In the living room, a father laughs and reminisces with his children over the silly things they did during childhood. Later, he joins the family to say grace before enjoying a meal together. Moments like these may seem ordinary to most. Would it surprise you to know that this man, Tom, is dying and receiving care from hospice?
Many people think that being on hospice means lying in a bed, barely conscious. Tom is a patient who proves that is not the case. Many of his final moments were anything but ordinary, and they would not have been possible without the help of hospice.
Tom’s experience is not unique. The mission of hospice is to provide specialized care for end-of-life patients and their families. More simply, hospice care supports living one’s life to the fullest with dignity regardless of how much time remains.
When Tom was diagnosed with advanced metastatic prostate cancer, the term hospice disturbed him at first. But when TRU arrived on his doorstep, he knew he had a team of caregivers whom he could rely on.
Here are some of the common myths of hospice we’d like to clear up for you:
MYTH: Hospice care means leaving home.
FACT: Hospice services can be provided in a patient’s own home, a nursing home, long-term care facility or a hospice care center.
Hospice is not a place. In fact, hospice services can be provided to a terminally ill patient and his or her family wherever they are most comfortable, or wherever they consider “home.” Tom’s wish was to make sure he was able to stay home for as long as possible at the end of his life. Hospice made it possible for Tom’s wife, Laura, to get the assistance she needed while caring for Tom full time.
MYTH: Hospice means forgoing all medical treatment.
FACT: Hospice nurses and physicians are experts in the latest medications and devices for pain and symptom relief.
In every case, a hospice provider will assess the needs of the patient, deciding which medications and equipment are needed for maximum comfort. For example, Tom’s care team helped him maintain mobility and strength and improve his self-care while he was still at home. Once he was transferred to our inpatient care center, we assessed his medications for maximum comfort.
MYTH: Hospice means strangers care for you.
FACT: Hospice provides a dedicated team of specialists to suit the needs of each patient and educate family members to serve as caregivers.
TRU Community Care strives to educate family members to serve as the primary caregivers for an end-of-life patient. In addition, Tom’s wife Laura said, “I learned to more willingly lean on others, to allow others – hospice staff, family, friends – to assist with Tom’s care – giving him a wider circle to help care for him during his final weeks.”
MYTH: Hospice care ends when someone dies.
FACT: Hospice organizations offer bereavement services for all ages.
Hospice counseling services that deal specifically with grief and coping after the loss of a loved one are available at no cost for up to a year after someone dies. Tom’s wife Laura credits hospice as something that she and her family can always look back and reflect on in a positive way. “TRU’s grief counselor helped me heal immensely during such a difficult time.”
MYTH: People on hospice are in bed, waiting to die.
FACT: Hospice enables special moments and memories at the end of a life that would otherwise not happen.

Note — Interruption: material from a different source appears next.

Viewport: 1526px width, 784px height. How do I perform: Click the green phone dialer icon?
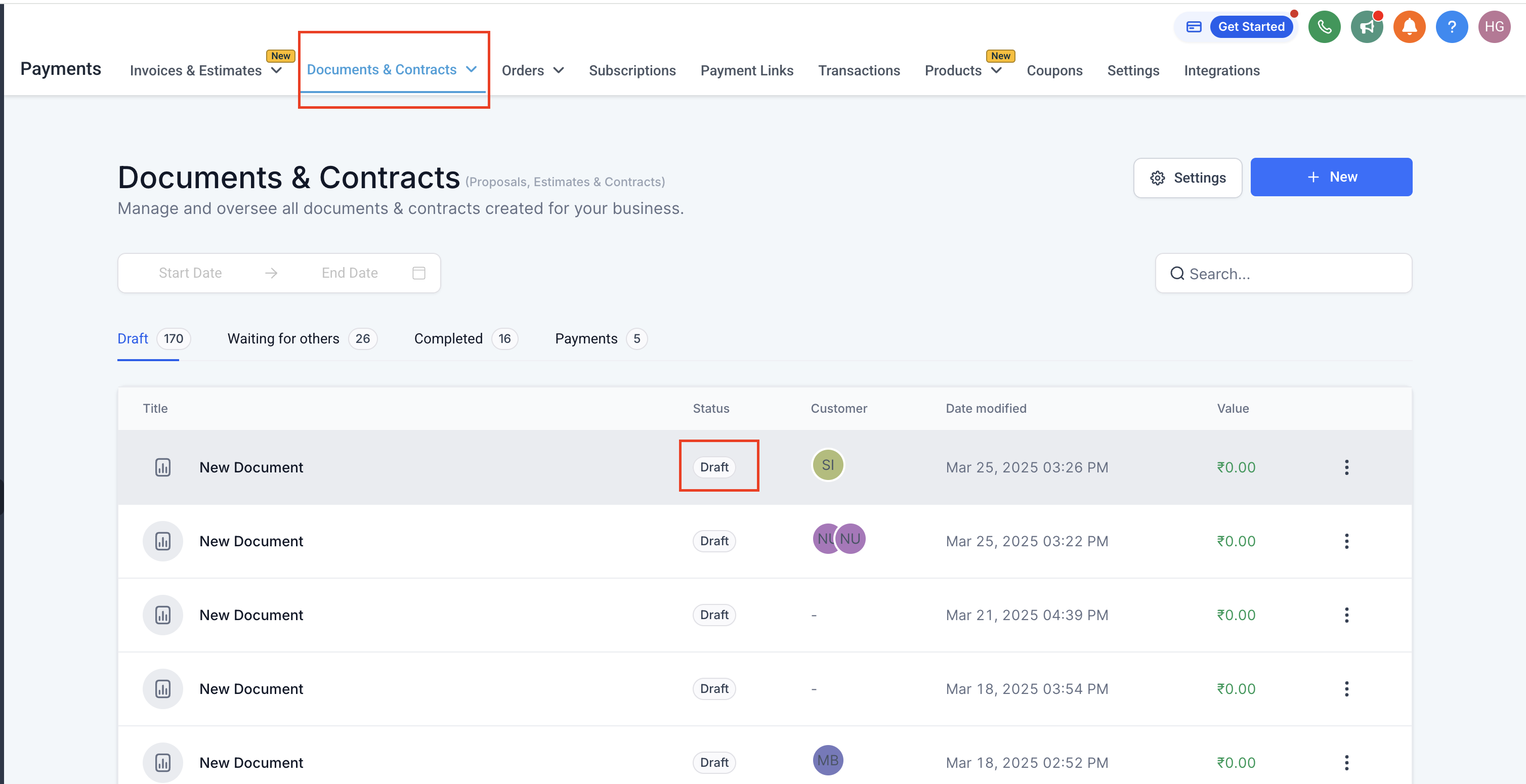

Tom called hospice because he wanted to live happily and with dignity, restoring a quality of life that he would have otherwise lost to invasive treatments and surgeries. When Tom’s needs were too much to handle at home, he moved to the TRU inpatient care center, where our staff made sure Laura was comfortable, too. They arranged Tom in his bed and made room so she could slip in beside him. Suddenly this man, who had been so strong, was vulnerable. Staff could see that and were responsive to his pain and to the myriad emotions Laura was feeling, too.